What If I Am Not Sure My Faith Is Strong Enough to Serve?
You do not need to have all the answers to show up for others. Many volunteers begin serving before they feel fully settled in their faith, and for many, the act of serving has become part of how faith has grown over time. Talk honestly with a ministry leader about where you are and what feels right.
What Roles Exist for People Who Prefer Not to Work with Children?
Many volunteer roles have nothing to do with children. Administrative support, facilities maintenance, communications, prayer teams, adult mentorship, outreach coordination, and care visitation are all meaningful options. Most ministries have more behind-the-scenes needs than visible platform roles.
Is It Safe to Volunteer in Roles That Serve Vulnerable People?
Reputable ministries follow clear screening and training protocols for any role involving vulnerable individuals. Volunteers do not work alone or without supervision in these areas. Background checks, orientation, and ongoing staff support are standard practice. Ask any ministry you are considering how they train and support their volunteers before you begin.
How Much Time Does Volunteering Typically Require?
This varies by role. Some positions ask for a few hours once or twice a month. Others involve a consistent weekly commitment. Most ministry leaders would rather have a volunteer who commits reliably to two hours than someone who signs up for eight and steps away within a month. Starting small is wise, and you can grow your commitment from there.

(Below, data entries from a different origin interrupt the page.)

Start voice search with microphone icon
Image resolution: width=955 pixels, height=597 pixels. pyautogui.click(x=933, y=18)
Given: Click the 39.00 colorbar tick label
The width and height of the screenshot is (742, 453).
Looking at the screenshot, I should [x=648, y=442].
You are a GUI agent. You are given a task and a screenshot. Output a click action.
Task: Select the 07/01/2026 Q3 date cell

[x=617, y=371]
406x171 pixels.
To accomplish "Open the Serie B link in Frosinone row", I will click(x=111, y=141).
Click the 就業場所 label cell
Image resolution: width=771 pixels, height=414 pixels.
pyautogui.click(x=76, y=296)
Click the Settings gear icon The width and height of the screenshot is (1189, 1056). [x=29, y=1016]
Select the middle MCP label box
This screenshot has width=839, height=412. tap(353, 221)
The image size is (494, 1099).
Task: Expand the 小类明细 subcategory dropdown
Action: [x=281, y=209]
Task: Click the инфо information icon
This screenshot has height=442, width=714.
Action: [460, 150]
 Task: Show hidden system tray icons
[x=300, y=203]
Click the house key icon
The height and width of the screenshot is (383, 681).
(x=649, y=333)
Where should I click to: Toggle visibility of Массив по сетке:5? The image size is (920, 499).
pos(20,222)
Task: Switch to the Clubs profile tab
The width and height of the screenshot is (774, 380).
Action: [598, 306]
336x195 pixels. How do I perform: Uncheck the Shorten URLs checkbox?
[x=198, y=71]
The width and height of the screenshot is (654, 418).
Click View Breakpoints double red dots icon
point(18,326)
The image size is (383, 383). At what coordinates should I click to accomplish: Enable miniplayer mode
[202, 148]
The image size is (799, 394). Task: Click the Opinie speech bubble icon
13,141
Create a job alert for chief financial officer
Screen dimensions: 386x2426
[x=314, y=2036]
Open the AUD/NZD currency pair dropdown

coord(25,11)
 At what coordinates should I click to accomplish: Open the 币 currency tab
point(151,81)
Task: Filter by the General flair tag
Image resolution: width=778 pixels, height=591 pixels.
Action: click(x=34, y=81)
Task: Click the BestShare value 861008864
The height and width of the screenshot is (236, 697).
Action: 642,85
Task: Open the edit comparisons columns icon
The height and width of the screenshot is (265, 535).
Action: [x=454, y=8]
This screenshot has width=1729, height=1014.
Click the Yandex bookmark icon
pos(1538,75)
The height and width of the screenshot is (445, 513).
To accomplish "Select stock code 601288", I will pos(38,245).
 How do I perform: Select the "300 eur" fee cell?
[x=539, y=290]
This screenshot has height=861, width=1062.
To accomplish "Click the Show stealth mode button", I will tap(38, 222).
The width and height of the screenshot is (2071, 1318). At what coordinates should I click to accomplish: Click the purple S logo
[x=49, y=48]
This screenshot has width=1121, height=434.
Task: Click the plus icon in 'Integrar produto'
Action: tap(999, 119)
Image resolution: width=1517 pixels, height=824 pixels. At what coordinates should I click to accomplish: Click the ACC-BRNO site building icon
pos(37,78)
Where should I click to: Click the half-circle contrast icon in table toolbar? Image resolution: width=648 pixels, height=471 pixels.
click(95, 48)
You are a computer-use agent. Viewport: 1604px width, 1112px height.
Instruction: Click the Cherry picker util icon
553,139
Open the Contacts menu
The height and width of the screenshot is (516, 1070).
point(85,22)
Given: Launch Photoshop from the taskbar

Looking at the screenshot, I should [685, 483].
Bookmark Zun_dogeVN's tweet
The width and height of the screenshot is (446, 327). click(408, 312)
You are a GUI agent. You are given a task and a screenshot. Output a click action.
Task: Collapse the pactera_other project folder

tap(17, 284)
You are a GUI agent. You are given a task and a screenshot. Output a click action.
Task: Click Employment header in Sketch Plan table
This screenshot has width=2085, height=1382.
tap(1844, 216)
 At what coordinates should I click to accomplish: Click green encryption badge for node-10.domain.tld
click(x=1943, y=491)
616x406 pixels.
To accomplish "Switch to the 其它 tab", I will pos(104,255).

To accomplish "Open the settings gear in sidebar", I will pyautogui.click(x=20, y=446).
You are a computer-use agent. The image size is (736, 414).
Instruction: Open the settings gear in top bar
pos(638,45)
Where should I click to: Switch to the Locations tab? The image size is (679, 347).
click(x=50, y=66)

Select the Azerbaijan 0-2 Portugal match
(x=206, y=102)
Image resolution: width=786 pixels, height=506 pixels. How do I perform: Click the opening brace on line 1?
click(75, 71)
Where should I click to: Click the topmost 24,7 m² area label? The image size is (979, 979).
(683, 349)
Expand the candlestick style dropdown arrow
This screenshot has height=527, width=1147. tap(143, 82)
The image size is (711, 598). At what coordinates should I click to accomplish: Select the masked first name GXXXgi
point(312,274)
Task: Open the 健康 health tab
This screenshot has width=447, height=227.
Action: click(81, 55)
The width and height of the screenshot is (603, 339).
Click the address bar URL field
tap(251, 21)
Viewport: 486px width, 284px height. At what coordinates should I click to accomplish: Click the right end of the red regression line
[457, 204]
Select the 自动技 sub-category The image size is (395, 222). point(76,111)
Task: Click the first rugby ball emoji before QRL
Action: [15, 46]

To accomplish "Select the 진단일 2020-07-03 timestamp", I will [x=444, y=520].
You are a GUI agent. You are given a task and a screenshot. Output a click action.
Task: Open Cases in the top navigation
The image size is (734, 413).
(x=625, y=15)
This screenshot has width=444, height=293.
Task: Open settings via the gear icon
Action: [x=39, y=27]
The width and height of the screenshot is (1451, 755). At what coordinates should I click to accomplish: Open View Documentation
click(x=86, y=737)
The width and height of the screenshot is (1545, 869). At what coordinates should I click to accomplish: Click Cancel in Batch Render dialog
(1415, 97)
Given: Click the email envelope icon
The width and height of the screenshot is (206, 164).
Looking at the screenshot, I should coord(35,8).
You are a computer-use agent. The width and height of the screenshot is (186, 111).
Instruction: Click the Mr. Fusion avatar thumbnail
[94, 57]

What If I Am Going through a Hard Season Right Now?
There is no shame in waiting until you have more stability before taking on a care-facing volunteer role. If you are going through grief, recovery, or a personal crisis, please speak with a pastor, counselor, or trusted professional first. Many ministries offer care and support for people in difficult seasons, and receiving that support is not a barrier to eventually offering it to others.